I'm using a flatbed scanner and VueScan to scan all images of a roll of 35mm at once, as a sort of contact sheet.

The moment I select a single frame, VueScan nicely corrects for color. But when I include sprocket holes and in-between space, it does so too and all my images turn funky green, blue or what have you.

I found the box to tick to lock exposure, but no such thing for locking color..?

What box do I tick to stop it from correcting color? I haven't been able to find it... :bang: Or is there another trick to get what I want?
 
The option for "exposure lock" only matters when you are scanning different things repeatedly, and it's just looking for the film base color/density. I don't think that's going to help because you have a single "frame" (i.e., contact sheet) from which you are taking multiple crops.

Go to the Cropping menu and set "buffer" to 10%. That will set the area the program uses for autoexposure to a space that's 10% smaller than your frame+border. You might really have to crank that number up for sprockets.

You can alternatively use a "border" % to select the actual area of the picture and have the program collect an area around it (by percentage). This would not throw the AE. More challenging for sprockets, since they require a larger crop in one dimension.

Alternately, you can turn off AE altogether (setting color balance to "none"), but that could be a pain.

Dante
 
Thanks brbo and Dante, I'll give that a try later today or tomorrow, when there's 35mm film on the flatbed again.

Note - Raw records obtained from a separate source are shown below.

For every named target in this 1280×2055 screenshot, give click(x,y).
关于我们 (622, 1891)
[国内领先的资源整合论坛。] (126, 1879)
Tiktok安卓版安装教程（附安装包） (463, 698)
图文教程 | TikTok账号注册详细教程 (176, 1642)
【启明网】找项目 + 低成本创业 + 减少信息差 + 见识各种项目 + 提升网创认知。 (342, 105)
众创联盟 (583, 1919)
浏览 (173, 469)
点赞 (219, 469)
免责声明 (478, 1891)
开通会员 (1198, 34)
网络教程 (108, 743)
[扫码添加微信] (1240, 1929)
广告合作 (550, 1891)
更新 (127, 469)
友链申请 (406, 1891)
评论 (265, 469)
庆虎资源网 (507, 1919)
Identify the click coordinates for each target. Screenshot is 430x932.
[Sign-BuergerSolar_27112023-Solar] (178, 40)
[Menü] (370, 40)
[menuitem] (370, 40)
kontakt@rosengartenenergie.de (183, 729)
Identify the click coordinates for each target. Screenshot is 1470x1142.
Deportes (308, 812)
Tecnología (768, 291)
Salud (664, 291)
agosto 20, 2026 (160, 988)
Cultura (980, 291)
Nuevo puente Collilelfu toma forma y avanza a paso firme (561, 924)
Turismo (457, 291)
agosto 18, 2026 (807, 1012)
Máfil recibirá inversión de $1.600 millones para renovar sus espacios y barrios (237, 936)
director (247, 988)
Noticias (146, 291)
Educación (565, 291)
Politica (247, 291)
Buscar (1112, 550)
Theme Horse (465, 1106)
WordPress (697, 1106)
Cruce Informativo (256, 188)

I got tired trying to figure it out and switched to scanning MF on my Imacon for now. Much more rewarding ;)
 
1. make preview, lock exposure to whatever you want (select unexposed part of the negative or some typical frame)
2. make another preview, now you will see that you have the option to also lock color
3. select entire scanner bed and scan or play with color settings so that most frames look acceptable

Not all frames will be perfect (or better, not even one frame will be perfect), but there is no better way to do this with one scan.